Are TNF Inhibitors Safe for Females Who Are Pregnant? - European Medical Journal

Are TNF Inhibitors Safe for Females Who Are Pregnant?

2 Mins

NEW findings suggest that there is no increased risk of adverse birth outcomes when using TNF inhibitors such as infliximab and adalimumab in females with inflammatory bowel disease (IBD) who are pregnant. These treatments are common second-line therapies for IBD; however, European consensus guidelines advise to stop these around gestational Week 24, as the drugs can cross the placental barrier. Yet North American guidelines recommend continuing the treatment for the duration of the pregnancy, as IBD flares can lead to adverse pregnancy outcomes such as stillbirth and preterm delivery.

Antoine Meyer, Hôpital Bicêtre, Le Kremlin-Bicêtre, France, and Université Paris-Saclay, France, and colleagues decided to examine records of female patients with IBD in the French national health system from 2010–2020 to resolve this disparity. They compared the outcomes of 2,403 patients who had continued taking TNF inhibitors after Week 24 and who appeared to be in stable remission with 2,890 patients who had stopped the treatment by Week 24. In the group who continued the drugs, renewed IBD activity from gestational Week 32 to 6 months postpartum was recorded in 35.8% of patients, versus 39.0% of those who stopped the treatment. The rates of low birthweight and pregnancy-related hospitalisation were similar in both groups. The ‘continue’ group showed a higher rate of stillbirths (nine versus five) and caesarean sections (35.7% versus 33.1%); however, these were not statistically significant. The rate of preterm birth was higher in the ‘stop’ group (8.9% versus 7.6%). Those who continued the treatment were also less likely to experience a flare up of the disease for the remainder of the pregnancy and 6-months postpartum.

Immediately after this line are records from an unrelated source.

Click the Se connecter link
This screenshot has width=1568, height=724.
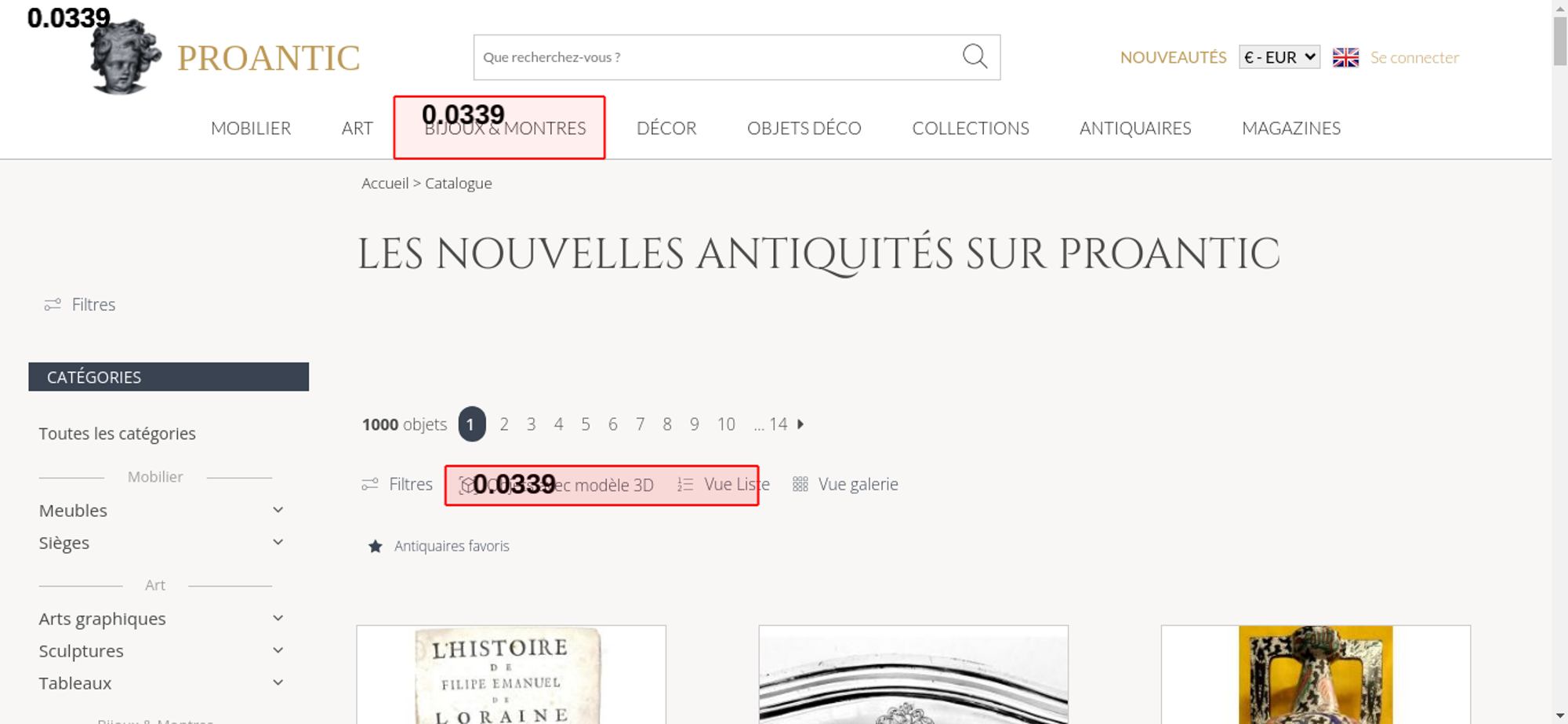(1414, 57)
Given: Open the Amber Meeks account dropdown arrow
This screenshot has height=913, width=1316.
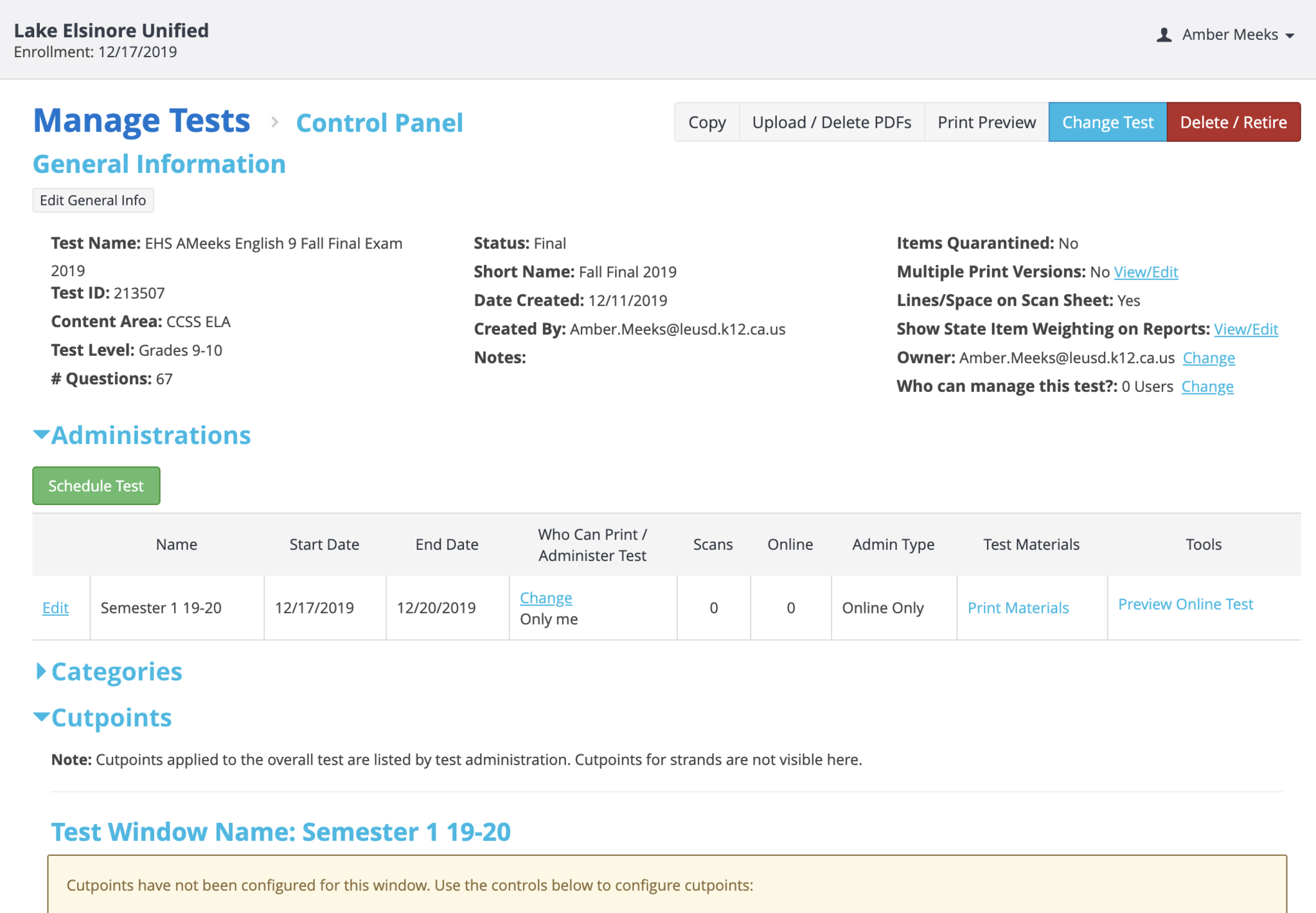Looking at the screenshot, I should 1290,36.
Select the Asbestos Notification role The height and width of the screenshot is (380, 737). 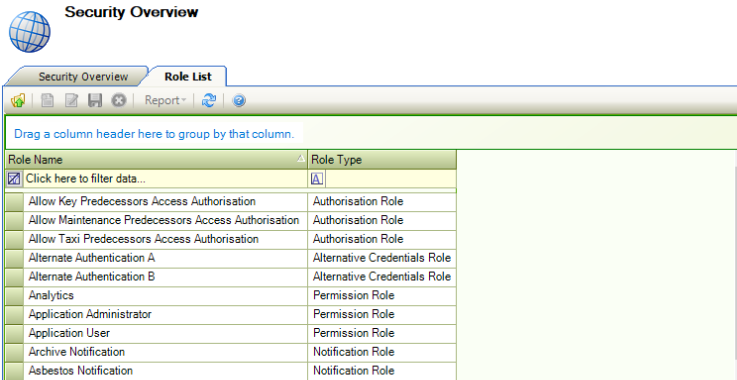click(230, 371)
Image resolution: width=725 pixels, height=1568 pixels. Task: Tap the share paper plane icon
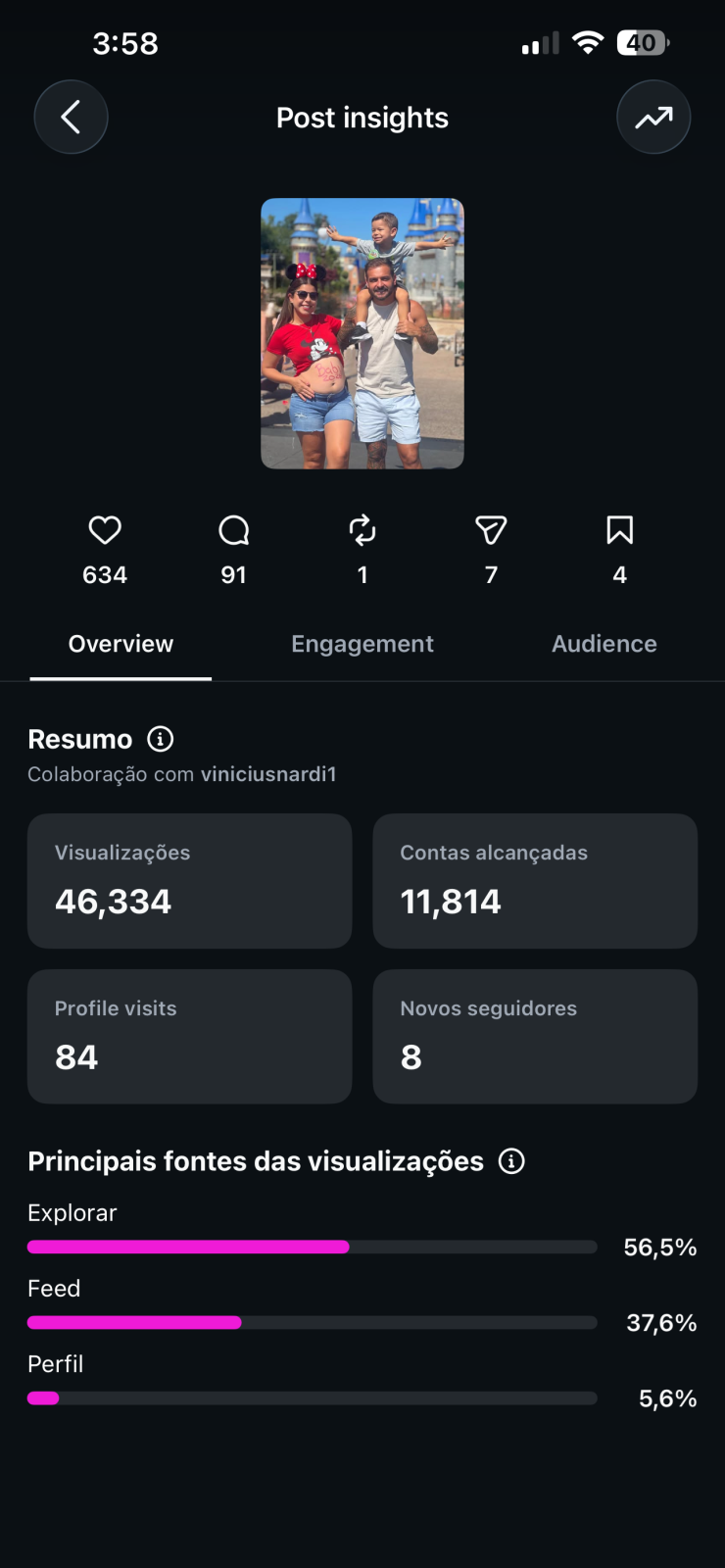coord(491,530)
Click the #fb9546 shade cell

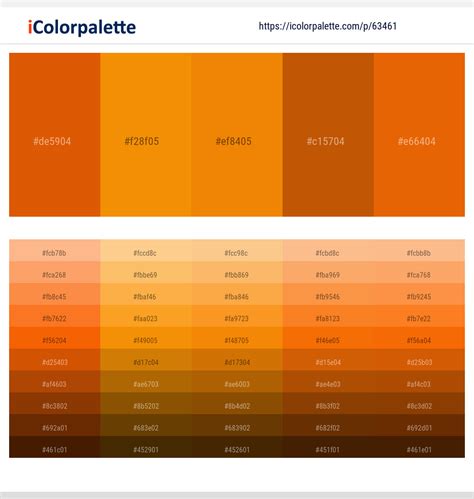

Another concern with fetal exposure to TNF inhibitors was the risk that the children would be more vulnerable to infections; however, the team found no significant difference in serious infection rates. Limitations to the study were the possibility of gaps and errors in the national database. Meyer concluded: “Continuation of anti-TNF after 24 weeks of pregnancy seems beneficial regarding IBD activity and prematurity, while not affecting neonatal outcomes and susceptibility to serious infections in the offspring.”